There were a few things that set this programming language apart from most of
visual programming environments. First of all it was a proper programming
language and not a toy project. The graph structure visualized recursion and
re-use of variables very well. The code could be evaluated and edited at the
same time by collapsing parts of the graph. You could collapse every iteration
of recursion in the graph.

The most striking difference with normal programming languages was that all
names were purely optional documentation.

Too bad I can't remember the name of this project. I remember seeing a
presentation video of this project which got me really excited. It was a
language by computer scientists, for computer scientists and not something
done for kids or designers to get their first baby steps in programming.

Out of the ones on the list, AppInventor/Blockly/Scratch is definitely my
favorite. There are different puzzle pieces for different syntactic
structures, statements and expressions in particular. The puzzle pieces are
colored by the type of the expression they represent.
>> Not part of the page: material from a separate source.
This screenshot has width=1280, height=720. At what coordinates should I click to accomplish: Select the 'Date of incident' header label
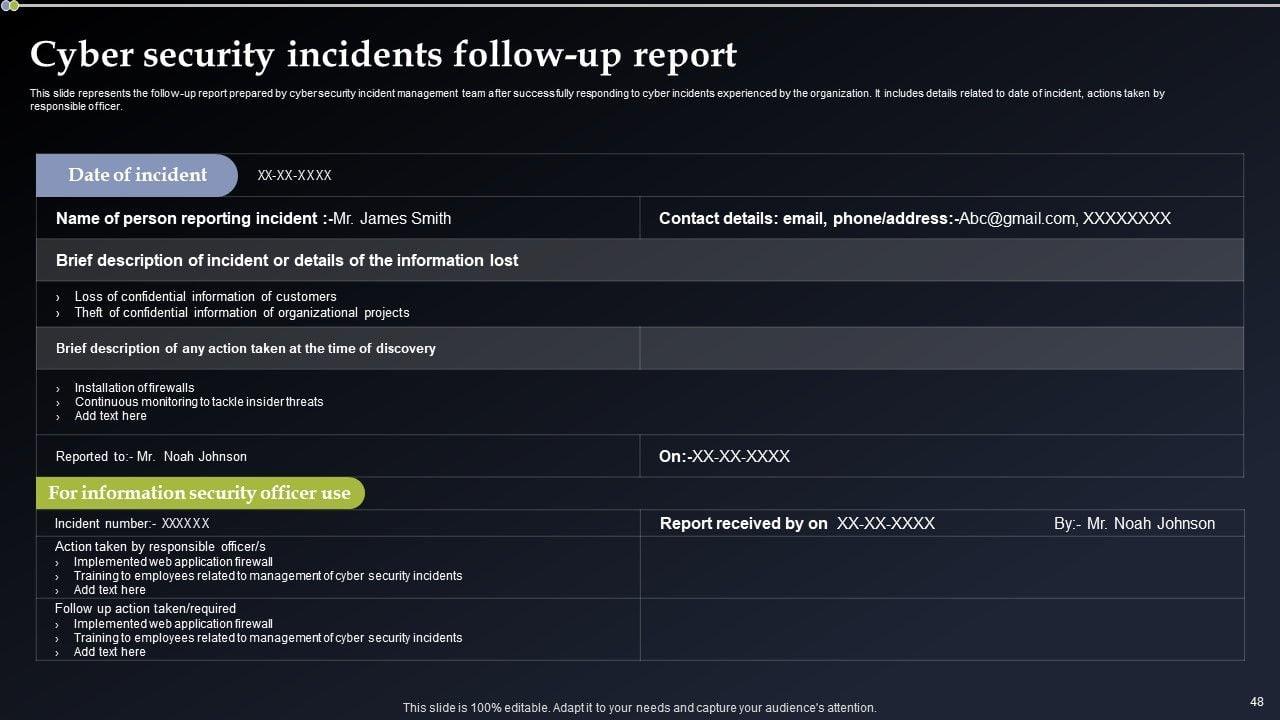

This makes it easy and
obvious which piece fits where.

------
canjobear
Something I wish was here was the spread-sheet style event programming
interface in the old Clickteam programs, Multimedia Fusion/The Games Factory.
I used to make so many complex games and other programs using that in the
early 2000s; it was very powerful and I'm not sure why it never caught on in a
big way.

[http://www.digitalmediaacademy.org/wp-
content/uploads/2009/0...](http://www.digitalmediaacademy.org/wp-
content/uploads/2009/03/event-editor.jpg)

The rows are events and the columns are objects; you fill in a cell with how
the object should react to the event.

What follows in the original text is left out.